Along the way we stopped for a break at this lodge. As we sat outside eating our granola bars (I hate granola bars), a Chevy Chevette pulled up to the pumps - sorriest looking car on the face of the planet! One mag wheel , one of thse mini-spare things and 2 regular tires in front, the back bumper nearly pulled off, the front bumper tipped forward, mismatched doors and an engine that sputtered. A drunk local got out to buy 50 cents worth of gas and told us to go back to Germany. His friend said not to listen to him, "He's so full of shit, his eyes are brown!" They went inside to buy a six-pack of beer and thankfully headed off in the other direction. Camping that night, we met a couple and drooled over their meal - 3 hunks of beef BBQed on the grill, potato chips and soda. Lordy, how we drooled as we made our yummy meal of mac and cheese! This same couple we met several days later and they made us sandwiches, gave us soda and blessed us with 2 fresh frozen salmon steaks that we cooked later that night.
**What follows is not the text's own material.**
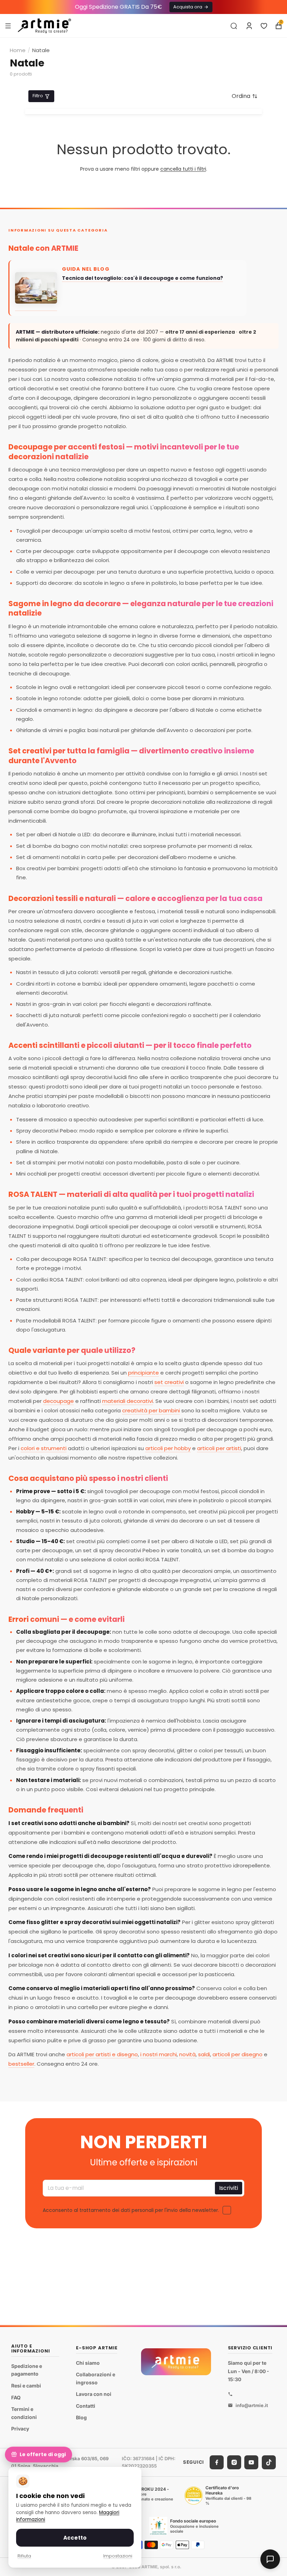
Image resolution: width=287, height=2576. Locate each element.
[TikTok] (269, 2462)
Yessss!
We rode on to Haines Junction and after there, rode 2 days to Haines. The first day was one of those wonderful biking days - headwind screaming up to 30 mph, rain, freezing (I'm sure of it) temperatures and flat tires. We had to use that cheap spare we talked about earlier. Oh ya, and we were climbing all day - alllllll day! Anyway, we decided to push on because we had heard a rumor of a hut that we could stay in 90 iles into the ride. So, we rode on and on and on and made it to a pass - windy, lonely and extremely eerie, clouds scudding in front of glacier-topped mountains. We rode in silence for the mood of the place pressed down on us. We rode, counting down the miles to kilometer 108 - where was that hut? At km 108, there was a green box on the side of the road - Kent thought it was a storage shed and that no one could possibly stand UP in there, let alone sleep. But we looked at it anyway and when I opened the door to bunk beds, a wood stove and a table, we rejoiced at our good fortune! Thank God. So we enjoyed our mac and cheese (did I say that we are not YET sick of mac and cheese?) in the warmth of the little green box and slept warmly while the elements raged around us.
So, the next day we headed for Haines, looking forward to a week of rest while we sailed the Inside Passage on the faithful Alaskan Ferry system that was being blockaded by the Canadian fishermen. At least we were able to catch the ferry and made it to Sitka.
Our time is up! More later - all our love and good wishes!